雨は嫌いですか、私は好きです

 ほんの少しの距離なのに、それがやけに遠く感じる。
 手を伸ばせば届きそうな距離。けれど、その一歩がどうしても踏み出せない。
 そんな曖昧な感覚のまま、雨音はその場に立ち尽くしていた。

「小森ー」

 その時、突然呼ばれた。慌てて雨音は散漫していた意識を取り戻す。
 声が聞こえてきた方向に立っていたのは、何を考えているのか分からない真顔の担任だった。
 教卓に置いていた名簿を手にしながら、表情を変えずに雨音に言う。

「今日、掃除当番な」
「……え」

 思わず小さく声が出た。その一言が、さっきまで頭にあったことを全部押し流してしまう。
 一晴に声を掛けようかどうか迷っていたことも。
 さっき見ていた光景も。全部、急に遠くへ行ってしまったみたいに。

「ほら、さっき決めただろ」
「あ」

 担任に言われて、ようやく思い出した。
 ホームルームの最後に、そんな話があった気がする。当番表がどうとか、誰が残るとか。
 黒板の前で名前が呼ばれて、誰かが返事をしていたような気もする。
 けれど、その時はぼんやりしていて、ほとんど聞いていなかった。
 窓の外を見ていたわけでもない。
 誰かと話していたわけでもない。
 ただ、なんとなくその場にいて、時間が過ぎるのを待っていただけだった
 周りの声も遠くて、何を話しているのかもよく分からないまま。気が付いたら終わっていた、そんな感じだった。

「他の奴は先帰ったから、悪いが一人で頼む」

 軽い調子でそう言われる。まるで、特別なことでもなんでもなく当たり前のように。
 頼む、というよりは、もう決まっていることを伝えられているだけの響き。
 その言い方に、断る余地はなかった。と言うより、断るという発想すら浮かばない。
 誰かがやらなければいけないことなら、自分がやればいい。
 それだけのことだった。

「……はい。いいですよ」

 声は自然と落ち着いていて、特別な感情は混ざっていなかった。
 それだけ返すと、担任は満足したように「おう」とだけ言って、さっさと教室を出ていった。
 廊下に出ていく足音が、少しずつ遠ざかっていく。
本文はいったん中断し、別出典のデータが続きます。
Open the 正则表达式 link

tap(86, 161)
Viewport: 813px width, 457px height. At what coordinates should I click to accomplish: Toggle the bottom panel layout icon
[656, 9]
その背中を見送ってから、もう一度教室の中を見渡す。
 さっきまで賑やかだったはずなのに。
 笑い声や話し声で満ちていた空間が、ほんの数分で別の場所みたいに静かになっている。
 気付けば、ほとんど人がいなかった。数人いたはずのクラスメイトも、いつの間にかいなくなっている。
 一晴の周りにいたグループも、もう誰も残っていなかった。
 机と椅子だけが残されて、さっきまでの空気が嘘みたいに静まり返っている。
 教室の奥の方に置かれた椅子が少し斜めにずれていて、誰かが慌てて立ち上がった気配だけが残っていた。
 窓の外から差し込む光が、少しだけ傾いていた。昼間の白い光ではなく、何処か柔らかい、淡い色に変わり始めている。
 その光が机の上や床に影を落として、教室の中に長く伸びていた。